Nous ne pouvos pas supporter les conditions lamentables dans les séquences ces animaux vivants sont transportés

« Nous ne pouvos pas supporter les conditions lamentables dans lesquelles ces animaux vivants sont transportés. Après de longs trajets en camion, ils sont parqués dans le port de Sète puis ils embarquent sur des bateaux, parfois sans eau et sans nourriture », dénonciation Caty Ciancilla , de l’association Sète Animal Save.

Transport d’animaux vivants : les associations animalistes mobilisées à l’entrée du port de Sète.
MIDI LIBRE – NICOLAS ZARROUK

Le transport d’animaux vivants est une spécificité que peu de ports en France propose. En 2020, celle de Sète a construit un hangar spécial pour accueillir les animaux avant leur départ par la mer, en direction notamment de la Proche et du Moyen-Orient. « On sait qu’une fois arrivés de l’autre côté de la Méditerranée, les longues de transport par la route reprennent et il n’y a plus les règles de l’UE », explique Cyril Vaucelle, de l’Alliance Ethique.
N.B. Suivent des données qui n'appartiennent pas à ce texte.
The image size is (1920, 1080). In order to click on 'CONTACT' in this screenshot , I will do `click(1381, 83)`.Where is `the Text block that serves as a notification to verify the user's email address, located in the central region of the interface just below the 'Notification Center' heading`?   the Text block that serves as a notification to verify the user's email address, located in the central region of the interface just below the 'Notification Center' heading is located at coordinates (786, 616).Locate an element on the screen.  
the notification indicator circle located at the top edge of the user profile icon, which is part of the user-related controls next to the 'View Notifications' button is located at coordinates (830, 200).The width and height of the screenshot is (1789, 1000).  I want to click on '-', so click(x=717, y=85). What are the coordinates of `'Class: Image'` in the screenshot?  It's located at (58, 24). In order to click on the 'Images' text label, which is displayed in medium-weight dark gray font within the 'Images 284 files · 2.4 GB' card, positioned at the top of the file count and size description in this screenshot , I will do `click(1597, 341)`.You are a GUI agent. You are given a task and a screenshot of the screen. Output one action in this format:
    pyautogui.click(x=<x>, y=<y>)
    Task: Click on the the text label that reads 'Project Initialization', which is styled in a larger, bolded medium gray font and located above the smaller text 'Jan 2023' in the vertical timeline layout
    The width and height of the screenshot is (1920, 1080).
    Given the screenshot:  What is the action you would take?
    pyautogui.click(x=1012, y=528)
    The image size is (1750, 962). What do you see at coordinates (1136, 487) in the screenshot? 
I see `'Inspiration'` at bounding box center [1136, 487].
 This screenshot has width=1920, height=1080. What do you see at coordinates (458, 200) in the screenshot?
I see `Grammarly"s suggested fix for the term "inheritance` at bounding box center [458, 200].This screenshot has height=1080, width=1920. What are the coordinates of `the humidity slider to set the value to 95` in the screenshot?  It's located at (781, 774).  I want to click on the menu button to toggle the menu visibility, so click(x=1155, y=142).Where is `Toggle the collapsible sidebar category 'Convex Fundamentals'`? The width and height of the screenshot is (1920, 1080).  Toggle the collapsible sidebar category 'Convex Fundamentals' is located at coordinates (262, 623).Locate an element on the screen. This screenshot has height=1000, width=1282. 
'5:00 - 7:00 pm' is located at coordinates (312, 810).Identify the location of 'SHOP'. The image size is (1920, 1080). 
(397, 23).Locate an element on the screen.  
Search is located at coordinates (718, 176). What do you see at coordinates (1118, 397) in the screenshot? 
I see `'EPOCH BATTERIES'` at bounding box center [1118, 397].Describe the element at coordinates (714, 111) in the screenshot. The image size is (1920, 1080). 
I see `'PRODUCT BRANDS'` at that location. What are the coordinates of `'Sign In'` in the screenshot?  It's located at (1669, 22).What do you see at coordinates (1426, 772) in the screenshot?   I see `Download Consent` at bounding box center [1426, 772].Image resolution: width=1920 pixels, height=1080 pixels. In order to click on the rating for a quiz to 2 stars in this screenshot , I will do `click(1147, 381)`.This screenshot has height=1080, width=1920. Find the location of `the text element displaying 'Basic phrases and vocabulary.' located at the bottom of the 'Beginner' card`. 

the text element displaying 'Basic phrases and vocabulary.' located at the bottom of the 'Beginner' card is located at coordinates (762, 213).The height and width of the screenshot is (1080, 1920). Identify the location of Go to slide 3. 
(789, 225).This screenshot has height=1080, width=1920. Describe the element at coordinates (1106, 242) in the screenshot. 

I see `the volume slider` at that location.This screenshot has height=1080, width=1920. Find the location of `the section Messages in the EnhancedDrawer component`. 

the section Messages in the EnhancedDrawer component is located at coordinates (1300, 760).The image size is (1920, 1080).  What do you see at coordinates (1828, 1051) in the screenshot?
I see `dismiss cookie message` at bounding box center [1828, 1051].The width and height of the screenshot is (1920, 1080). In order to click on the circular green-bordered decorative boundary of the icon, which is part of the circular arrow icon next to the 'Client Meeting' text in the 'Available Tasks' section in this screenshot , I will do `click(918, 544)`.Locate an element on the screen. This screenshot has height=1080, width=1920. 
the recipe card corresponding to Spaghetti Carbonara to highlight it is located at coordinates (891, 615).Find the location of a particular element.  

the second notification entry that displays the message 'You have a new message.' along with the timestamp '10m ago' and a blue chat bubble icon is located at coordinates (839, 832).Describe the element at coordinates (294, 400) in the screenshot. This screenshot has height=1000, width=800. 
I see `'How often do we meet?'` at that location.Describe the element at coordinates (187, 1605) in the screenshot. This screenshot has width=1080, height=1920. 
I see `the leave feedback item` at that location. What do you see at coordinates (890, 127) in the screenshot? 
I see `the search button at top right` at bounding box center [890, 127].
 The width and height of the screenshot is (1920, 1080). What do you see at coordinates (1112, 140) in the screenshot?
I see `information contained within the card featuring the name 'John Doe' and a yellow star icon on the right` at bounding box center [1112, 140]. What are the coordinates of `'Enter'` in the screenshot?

La France suivra-t-elle l’Allemagne ?

Ce samedi à Sète, les militants mobilisés espéraient que la France suivait l’exemple de l’Allemagne, qui vient d’interdire l’exportation des animaux vivants vers des destinations hors Union Européenne. Et Caty Ciancilla de rappeler le sort des 789 taurillons qui, il y a un an, avaient fait l’aller-retour Sète-Alger avant d’être euthanasiés pour un problème administratif. « On sait que cela peut se reproduire… »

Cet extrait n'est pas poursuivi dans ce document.